Entertainment companies explore how to use the “magic” metaversion to blend reality

From Tron to The Matrix to Ready Player One, the virtual world is becoming a reality.

Filmmaker Maureen Fan is one of the entertainment visionaries to turn traditional 2D movies into a whole new experience. His studio has created a virtual collection for the award-winning interactive animated film Baba Yaga, starring Glenn Close and Kate Winslet.

She told CBS News that people will soon be able to live in the “universes” of major films such as Star Wars and The Lord of the Rings.

“I mean how cool it would be to be in the universe you love. One that you could never enter your world other than your imagination? But here you can actually build it, ”she told CBS News. “Carter Evans.

To date, Fan’s Studio has created eight cartoons, each more complex and interactive than ever before, pushing the boundaries of our imagination.

“I don’t think a metaverse will ever change real life. But I think it’s just a different way to experience it. Things you couldn’t do in real life are things you can only do in the metaverse. she says. “It simply came to our notice then. It’s a world created by someone else you could never have imagined, I think it’s very magical.

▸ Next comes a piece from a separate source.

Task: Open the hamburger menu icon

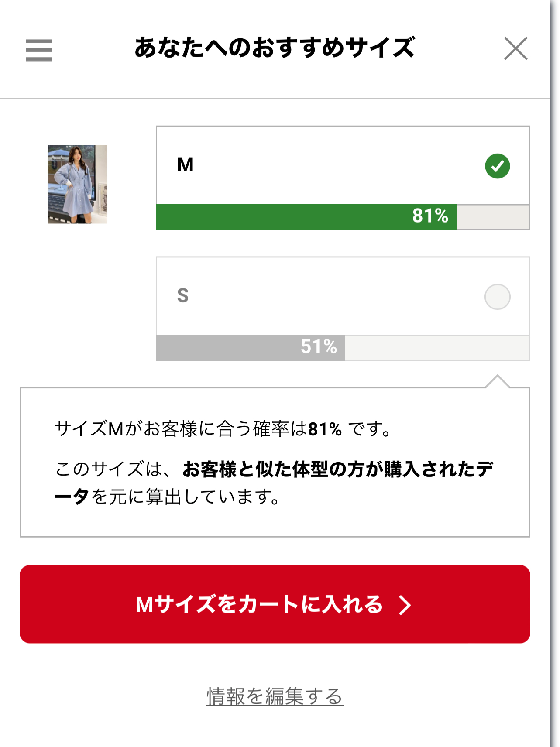Action: (39, 50)
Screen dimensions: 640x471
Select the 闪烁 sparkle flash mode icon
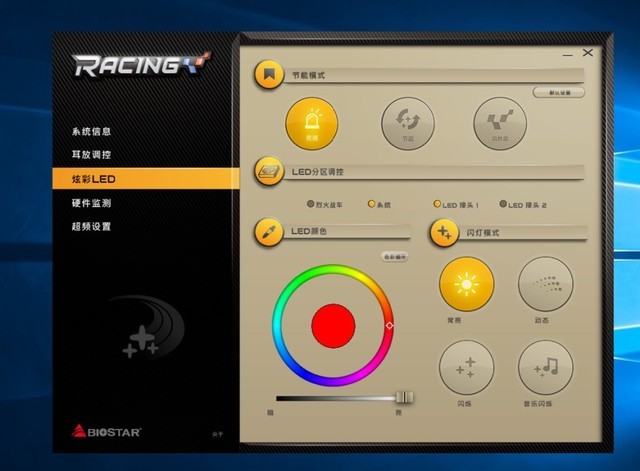pyautogui.click(x=466, y=367)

Americans may soon spend a lot of time from sporting events to concerts, games and more metaverse.

Facebook, Microsoft and other companies are investing billions in what could become a single 3D virtual world, or perhaps multiple connected worlds.

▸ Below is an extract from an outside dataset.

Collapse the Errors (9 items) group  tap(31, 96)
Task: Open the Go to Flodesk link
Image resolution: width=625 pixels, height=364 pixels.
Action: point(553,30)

Experts in Silicon Valley believe this could be detrimental to people’s lives.

“We should think of the meta verse as another iteration of the Internet,” said author Matthew Ball.

Ball wrote, “Metaverse and How It Will Change Everything.” With the seven richest companies investing billions in meta-assets, Ballas thinks it could be worth a trillion in a few years.

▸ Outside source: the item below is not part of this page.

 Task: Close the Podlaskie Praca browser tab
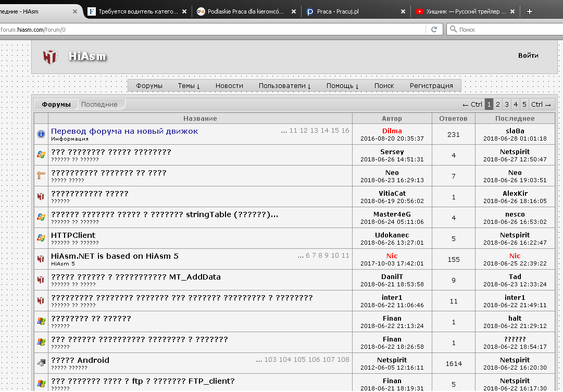pos(294,11)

“Most estimates of the total value of metaverse show that by 2032. it will be about $ 6 trillion, ”he said.

Allan Cook is creating a studio to test ideas for future entertainment metaverse. He works for Deloitte, which traditionally knows more about spreadsheets than interactive entertainment.

“I think the way we use content has been almost the same for the last hundred years. “When we move forward, it will be in 3D, and it will be the first time we can truly experience everything in an inclusive way,” Cook said.